Bazıları sekri, kelimenin ifade ettiği mânâ itibarıyla yadırgamış, aklen ve şer’an mezmum olan bir mefhumun tebcil edilmesi şeklinde anlamış ve ona karşı belli tavırlar içinde olmuşlardır. Aslında aşk u vecdin gereği kendinde olmama “hâli” diyebileceğimiz sekir, Hazreti Tecellî’nin insanı mest ve sermest eden vâridât veya tayflarına bir mânâda maruziyet, bir mânâda da mazhariyetten kinaye olarak kullanılmıştır. Cihet-i câmia da, zevk u lezzet ve temyiz edememe gibi hususlar olsa gerek… Tevbe ile alâkalı bir hadis-i şerifte Hz. Sahib-i Muhkemât, böyle muvakkat, fakat aşkın bir sevinç karşısında: اَللّٰهُمَّ أَنْتَ عَبْد۪ي وَأَنَا رَبُّكَ4 bedevî misalindeki beyanıyla bize bu konuda kapı aralar.

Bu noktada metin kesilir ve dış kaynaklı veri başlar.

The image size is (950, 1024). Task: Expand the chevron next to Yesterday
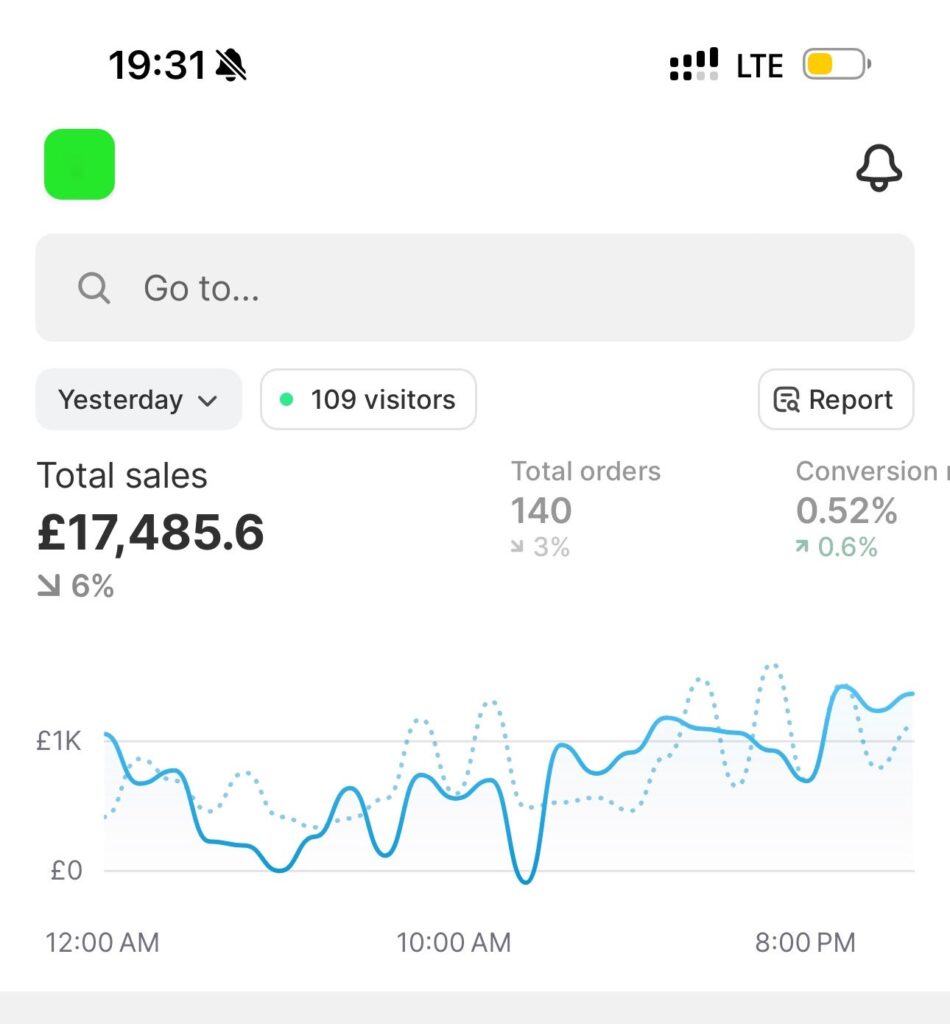click(208, 401)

Kaldı ki, her zaman hâle mağlup, aşk u iştiyakla yanıp-tutuşan dünya kadar insan gelip geçmiştir. “Ey mutribâ, çal sazları mest u harabem men bu gece (M. Lütfî) diyen zat, mecazın cevazıyla, başka değil, âşıkların şevk u tarabını anlatıyor.

Bugüne kadar olduğu gibi bundan sonra da pek çok hakikat yolcusu, her yerde temâşâ ettikleri ilâhî nur, renk ve şekil karşısında, kendi çerçevelerine göre hep aynı şeyleri mırıldanacaklardır.

Aslında, sâlikin kalbi vecd ile sarıldığı, gönlü Ebedî Mahbûb’a aktığı, vicdanıyla gidip maiyyet yaşadığı esnada, enbiyâ basîret ve azmi gerekir ki bu türlü iltibaslara girilmesin. Yoksa, muhabbet çağlayanlarına yelken açan âşık u sâdıklar, yer yer mecralarından taşarak aşkın yaşayacaklardır; yaşayacak ve beraberliğin verdiği neşve ve sürûrla her zaman kendilerini, o aşk dalgalarına salacak, hep “Hû” deyip hayret yaşayacaklardır.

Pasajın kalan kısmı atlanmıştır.